§ **Data**:

#####

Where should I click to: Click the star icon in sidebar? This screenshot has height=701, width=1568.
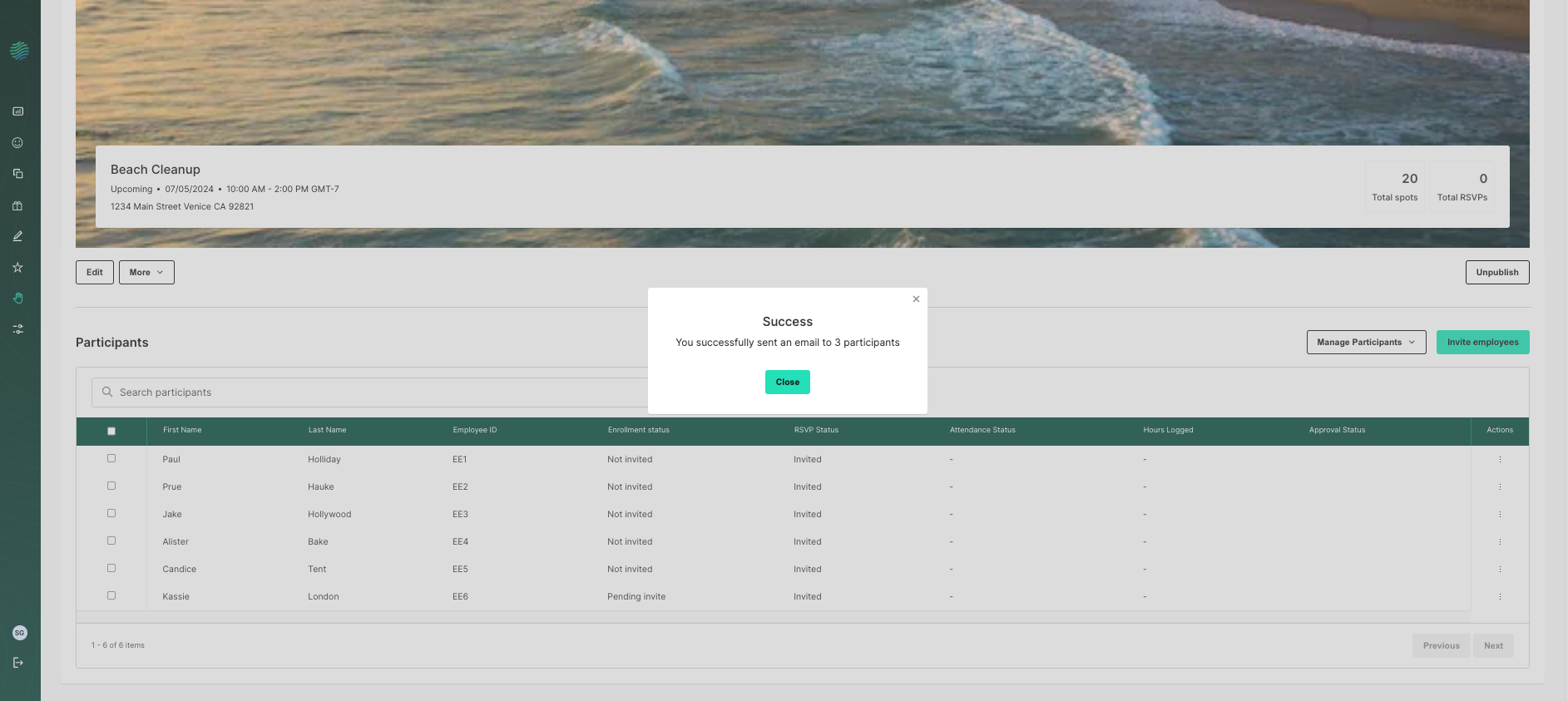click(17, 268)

#####

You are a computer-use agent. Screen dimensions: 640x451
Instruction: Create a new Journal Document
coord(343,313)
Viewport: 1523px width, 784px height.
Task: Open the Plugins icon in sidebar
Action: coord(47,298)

#####

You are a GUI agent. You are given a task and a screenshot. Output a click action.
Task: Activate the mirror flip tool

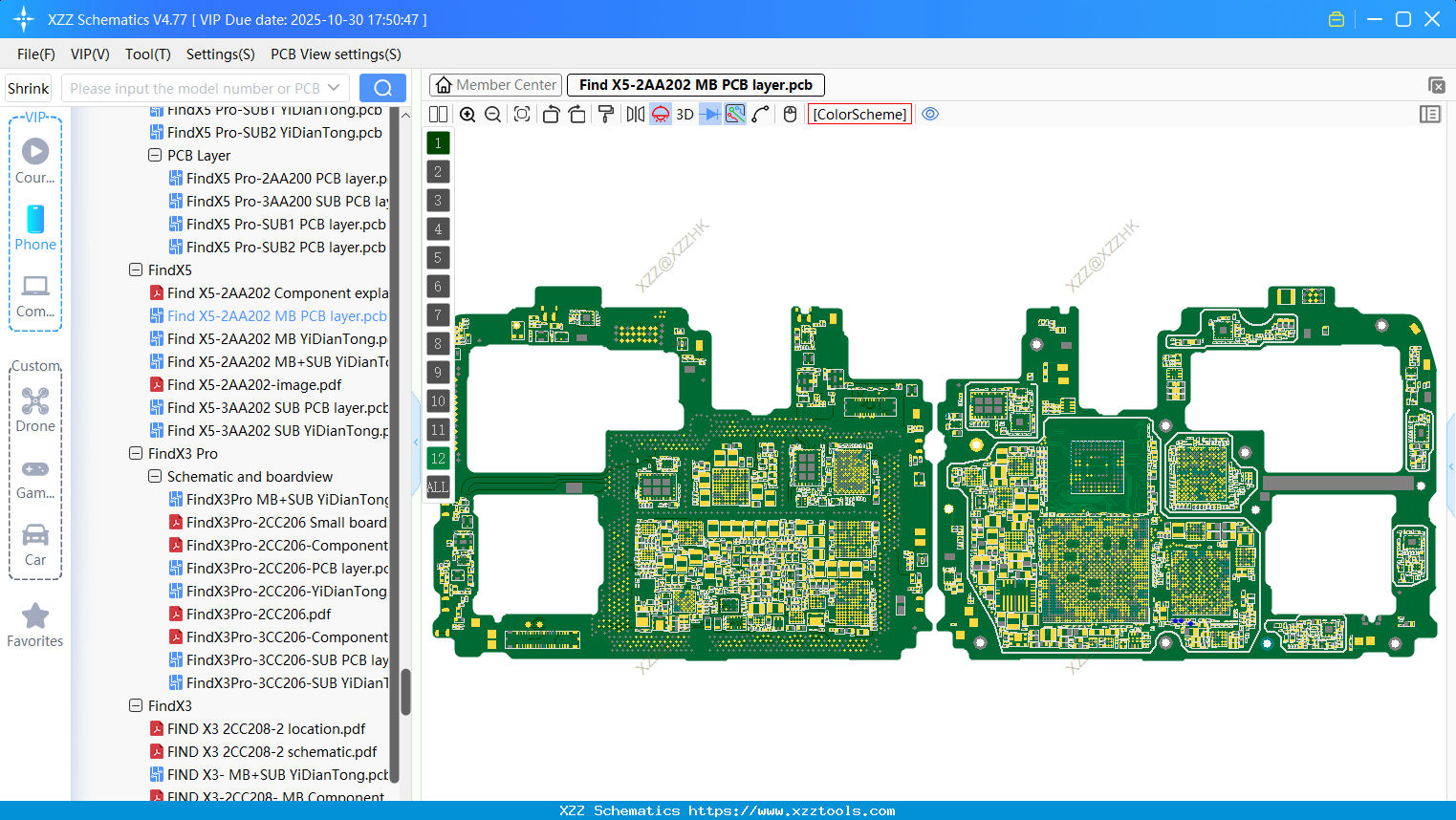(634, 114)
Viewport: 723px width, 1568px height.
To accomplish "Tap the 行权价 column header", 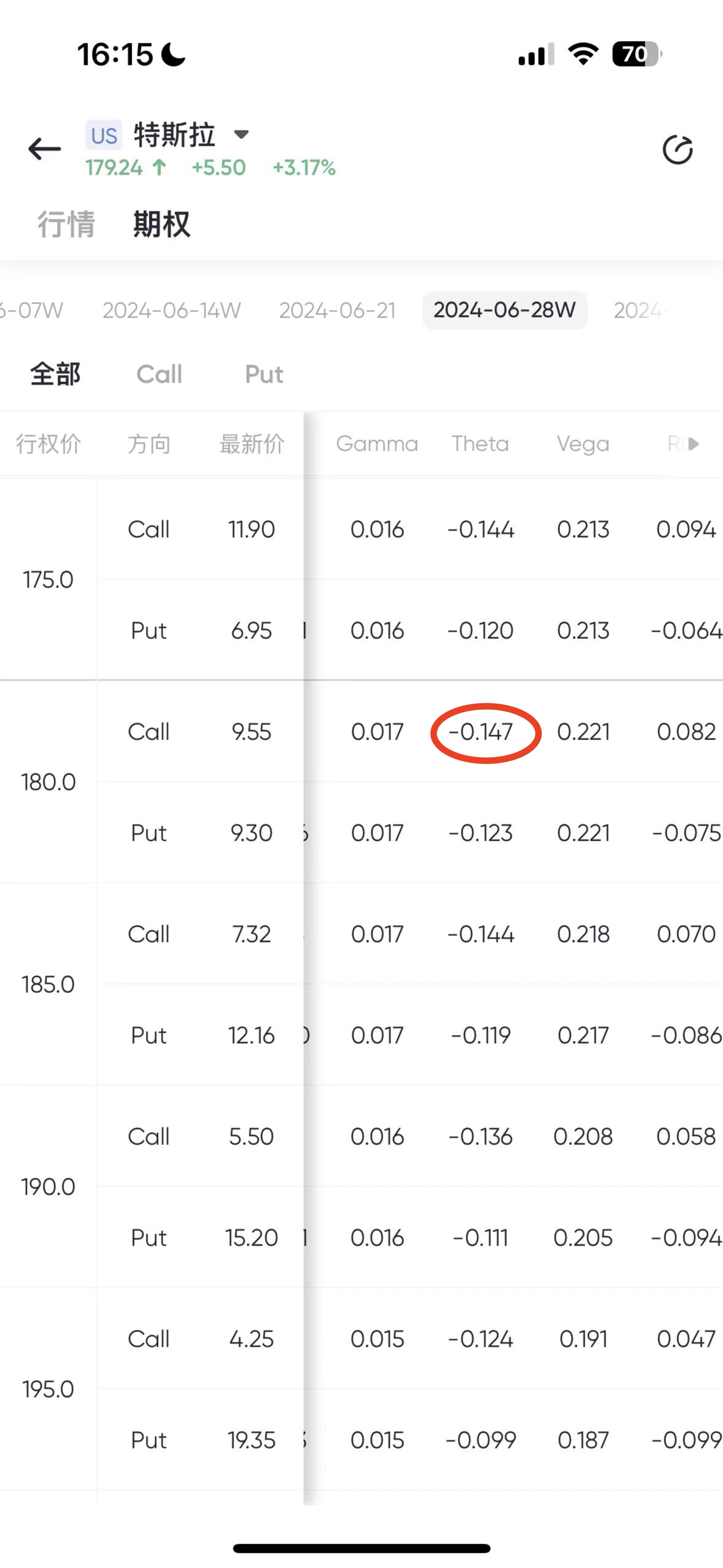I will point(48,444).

#####

§ **What you have to do**: The answer must be every line of the data that holds the word "agent".

§ **Response area**:
You are a computer-use agent. Screen dimensions: 640x451
You are a GUI agent. You are given a task and a screenshot. Output a click action.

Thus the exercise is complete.